Item position entries
+-------+

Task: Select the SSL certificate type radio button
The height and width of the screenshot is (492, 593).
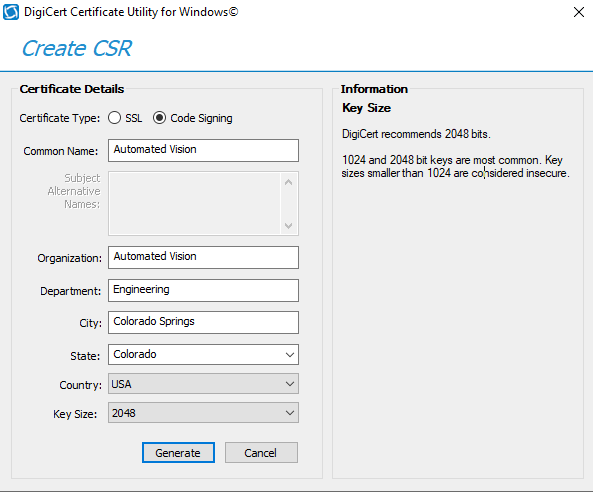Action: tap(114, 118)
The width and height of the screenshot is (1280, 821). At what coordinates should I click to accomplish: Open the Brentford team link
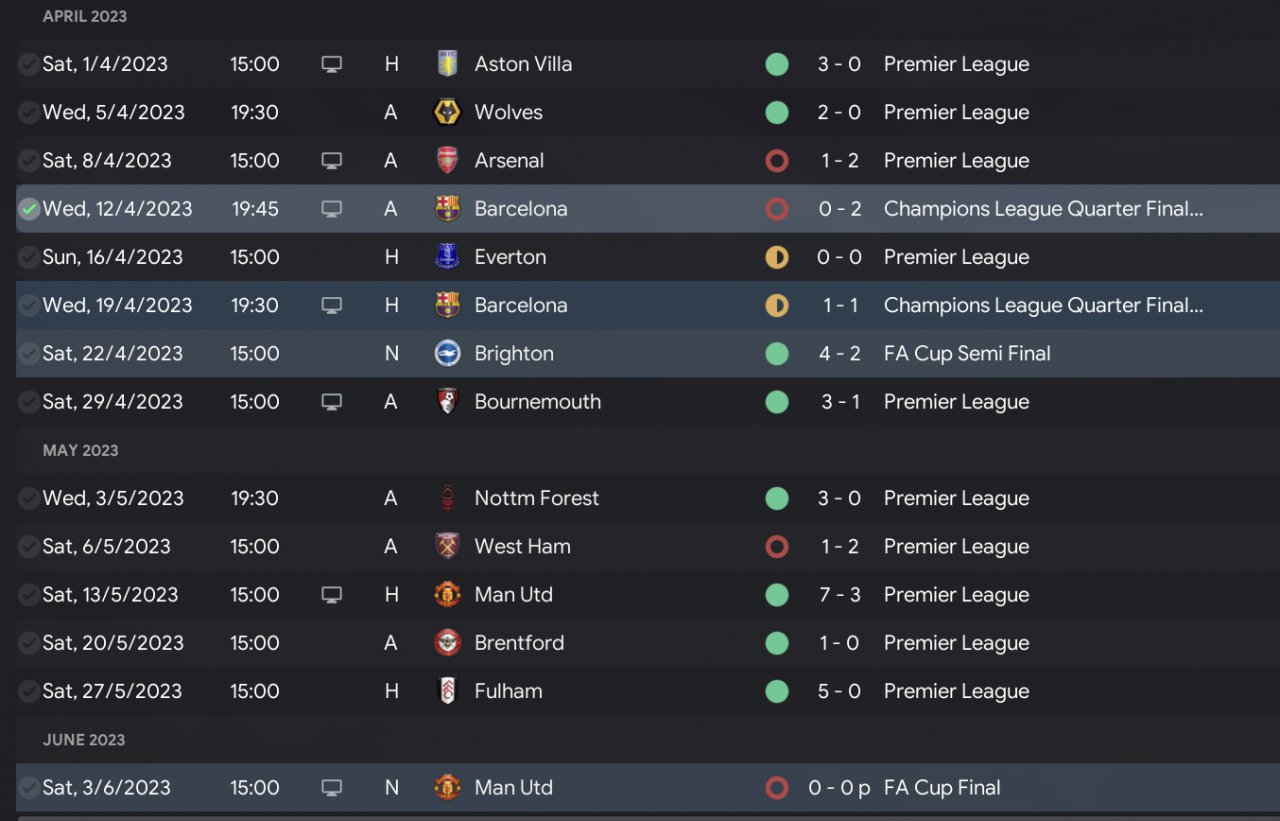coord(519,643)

+-------+

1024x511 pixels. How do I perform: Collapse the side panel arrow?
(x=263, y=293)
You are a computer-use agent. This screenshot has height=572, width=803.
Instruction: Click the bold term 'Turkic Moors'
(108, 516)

+-------+

- _Instructions to follow_:
Gather every line from the item position entries that contains the word "width", and copy each one.

- _Exercise answer_:
The height and width of the screenshot is (492, 593).
The width and height of the screenshot is (1280, 821). At what coordinates should I click to accomplish: Open the Brentford team link
You are a computer-use agent. This screenshot has height=572, width=803.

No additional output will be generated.